From Table 9, it can be seen that even in the emulsion composed of tabular grains having an epitaxial junction, the compound of the present invention has a greater effect of increasing the sensitivity than the comparative compound and has a low density (fog) in the unexposed area. Also, 50 ° C 80% R
It can be seen that also in the sample aged for 3 days under the condition of H, the compound of the present invention has a smaller decrease in sensitivity after raw storage and a lower fog than the comparative compound.

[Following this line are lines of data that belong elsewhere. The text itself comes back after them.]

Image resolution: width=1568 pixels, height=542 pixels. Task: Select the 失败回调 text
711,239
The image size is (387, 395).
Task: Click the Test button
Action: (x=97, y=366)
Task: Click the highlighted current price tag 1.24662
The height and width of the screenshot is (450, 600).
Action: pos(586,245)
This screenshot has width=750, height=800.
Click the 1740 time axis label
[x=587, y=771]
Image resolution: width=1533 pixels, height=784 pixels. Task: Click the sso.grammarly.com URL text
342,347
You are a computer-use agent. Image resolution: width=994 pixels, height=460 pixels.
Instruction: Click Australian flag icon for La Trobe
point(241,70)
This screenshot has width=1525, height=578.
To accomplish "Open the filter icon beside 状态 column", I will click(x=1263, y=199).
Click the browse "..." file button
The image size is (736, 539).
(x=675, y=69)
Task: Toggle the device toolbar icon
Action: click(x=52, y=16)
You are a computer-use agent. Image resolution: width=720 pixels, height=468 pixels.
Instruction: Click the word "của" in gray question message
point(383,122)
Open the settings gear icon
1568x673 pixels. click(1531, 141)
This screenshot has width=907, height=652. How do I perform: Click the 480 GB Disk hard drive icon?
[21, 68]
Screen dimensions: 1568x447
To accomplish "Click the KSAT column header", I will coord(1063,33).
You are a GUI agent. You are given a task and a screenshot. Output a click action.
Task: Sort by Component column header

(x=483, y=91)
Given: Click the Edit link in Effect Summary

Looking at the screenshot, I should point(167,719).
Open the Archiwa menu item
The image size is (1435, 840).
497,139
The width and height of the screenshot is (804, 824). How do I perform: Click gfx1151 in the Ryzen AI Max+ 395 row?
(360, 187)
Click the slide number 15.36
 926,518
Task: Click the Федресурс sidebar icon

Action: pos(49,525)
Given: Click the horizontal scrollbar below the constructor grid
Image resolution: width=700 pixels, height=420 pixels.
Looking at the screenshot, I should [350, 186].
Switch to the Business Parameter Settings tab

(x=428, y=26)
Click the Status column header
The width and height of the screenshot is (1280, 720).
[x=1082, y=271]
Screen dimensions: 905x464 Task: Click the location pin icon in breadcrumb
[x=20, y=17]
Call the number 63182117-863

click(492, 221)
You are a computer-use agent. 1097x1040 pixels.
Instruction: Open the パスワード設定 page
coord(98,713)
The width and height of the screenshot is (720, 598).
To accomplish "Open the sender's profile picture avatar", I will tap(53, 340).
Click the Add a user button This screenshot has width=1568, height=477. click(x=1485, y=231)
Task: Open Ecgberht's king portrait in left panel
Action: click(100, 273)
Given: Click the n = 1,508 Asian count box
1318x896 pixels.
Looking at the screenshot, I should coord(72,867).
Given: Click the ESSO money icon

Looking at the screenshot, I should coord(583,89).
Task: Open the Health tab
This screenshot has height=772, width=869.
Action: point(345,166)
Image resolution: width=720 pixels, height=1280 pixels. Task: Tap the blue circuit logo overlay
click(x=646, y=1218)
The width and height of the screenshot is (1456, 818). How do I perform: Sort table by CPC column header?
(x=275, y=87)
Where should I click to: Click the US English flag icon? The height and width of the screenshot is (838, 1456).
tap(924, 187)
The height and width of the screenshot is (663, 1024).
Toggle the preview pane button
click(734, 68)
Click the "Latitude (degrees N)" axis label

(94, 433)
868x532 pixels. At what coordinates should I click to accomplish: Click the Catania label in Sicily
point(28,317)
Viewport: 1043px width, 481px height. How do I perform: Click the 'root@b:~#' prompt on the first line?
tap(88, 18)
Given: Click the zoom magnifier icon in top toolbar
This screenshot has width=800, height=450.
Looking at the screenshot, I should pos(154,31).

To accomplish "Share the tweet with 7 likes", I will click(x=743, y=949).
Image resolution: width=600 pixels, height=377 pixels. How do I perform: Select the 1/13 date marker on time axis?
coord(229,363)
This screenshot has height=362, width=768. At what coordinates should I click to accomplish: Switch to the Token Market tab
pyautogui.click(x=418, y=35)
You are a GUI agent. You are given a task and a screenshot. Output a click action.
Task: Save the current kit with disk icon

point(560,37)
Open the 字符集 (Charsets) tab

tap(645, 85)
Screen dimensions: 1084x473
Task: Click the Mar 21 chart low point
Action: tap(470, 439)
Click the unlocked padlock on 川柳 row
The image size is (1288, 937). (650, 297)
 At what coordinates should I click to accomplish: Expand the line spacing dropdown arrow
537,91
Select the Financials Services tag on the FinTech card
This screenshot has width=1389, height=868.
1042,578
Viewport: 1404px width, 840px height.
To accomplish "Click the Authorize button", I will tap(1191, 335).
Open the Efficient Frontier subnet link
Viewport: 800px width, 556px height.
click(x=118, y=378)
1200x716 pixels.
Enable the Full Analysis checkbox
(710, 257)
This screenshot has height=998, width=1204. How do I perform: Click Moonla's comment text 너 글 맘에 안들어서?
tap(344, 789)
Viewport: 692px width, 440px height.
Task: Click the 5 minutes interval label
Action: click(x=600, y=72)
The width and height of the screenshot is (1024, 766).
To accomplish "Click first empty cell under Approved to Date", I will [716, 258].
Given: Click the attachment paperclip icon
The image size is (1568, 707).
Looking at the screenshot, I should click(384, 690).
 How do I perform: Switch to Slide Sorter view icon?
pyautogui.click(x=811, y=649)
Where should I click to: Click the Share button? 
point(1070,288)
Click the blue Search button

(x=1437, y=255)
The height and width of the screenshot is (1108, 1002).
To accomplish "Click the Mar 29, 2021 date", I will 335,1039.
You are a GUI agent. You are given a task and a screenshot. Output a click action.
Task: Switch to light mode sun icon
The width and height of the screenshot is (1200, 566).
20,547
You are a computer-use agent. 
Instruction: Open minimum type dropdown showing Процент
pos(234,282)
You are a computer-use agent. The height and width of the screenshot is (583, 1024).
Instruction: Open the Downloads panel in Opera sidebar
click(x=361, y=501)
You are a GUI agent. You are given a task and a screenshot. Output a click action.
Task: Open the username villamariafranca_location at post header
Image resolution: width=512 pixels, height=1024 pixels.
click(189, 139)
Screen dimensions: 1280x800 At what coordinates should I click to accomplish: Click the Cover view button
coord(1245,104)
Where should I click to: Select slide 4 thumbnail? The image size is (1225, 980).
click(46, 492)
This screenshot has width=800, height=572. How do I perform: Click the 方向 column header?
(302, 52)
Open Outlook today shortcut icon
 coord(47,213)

   ─────────────────────────────────────────────────── ─── Continued front page    (72) Inventor Naoki Asanuma             Fuji Photo, 210 Nakanuma, Minamiashigara City, Kanagawa Prefecture             Within Film Co., Ltd. F-term (reference) 2H023 CA01

Claims (6)

[Claims] 1. The following general formula (1), (2) or (3):
Characterized by containing at least one compound represented by
Silver halide emulsion. [Chemical 1] Z in the general formula (1)₁Is a nitrogen atom and a benzene ring
Represents an atomic group capable of forming a 6-membered ring with two carbon atoms of
And R₁, R₂, R_N1Are hydrogen atoms or substituents, respectively
Represent, X₁Represents a substituent, m₁Represents an integer of 0 to 3,
L₁Represents a leaving group. ED in the general formula (2)₁₁Is electric
Represents a child-providing group, R₁₁, R₁₂, R_N11, R₁₃, R₁₄Is
Each represents a hydrogen atom or a substituent, X₁₁Is a substituent
Represents, m ₁₁Represents an integer of 0 to 3, L₁₁Represents a leaving group
You R_N11, R₁₃, R₁₄, X₁₁And ED₁₁One of
The two groups may be bonded to each other to form a cyclic structure.
Good. R in the general formula (3)_{twenty two}, R_{twenty three}, R_{twenty one},
R_N21, R_a, R_bAre hydrogen atoms or substituents, respectively.
Then L_{twenty one}Represents a leaving group. However, R_N21Is other than an aryl group
When R represents a group of_aAnd R_bAre bonded together to form an aromatic ring
To form. 2. The general formula (1) according to claim 1,
A silver halide emulsion chemically sensitized with at least one compound represented by (2) or (3). 3. The silver halide according to claim 1, wherein the compound according to claim 1 is a compound having an adsorptive group for silver halide in the molecule. emulsion. 4. The silver halide emulsion according to claim 3, wherein the adsorptive group is a nitrogen-containing heterocyclic group substituted with two or more mercapto groups. 5. A silver halide photographic light-sensitive material comprising at least one of the compounds according to claim 1, 3 or 4. 6. A silver halide photographic light-sensitive material comprising at least one emulsion chemically sensitized with the compound according to claim 1.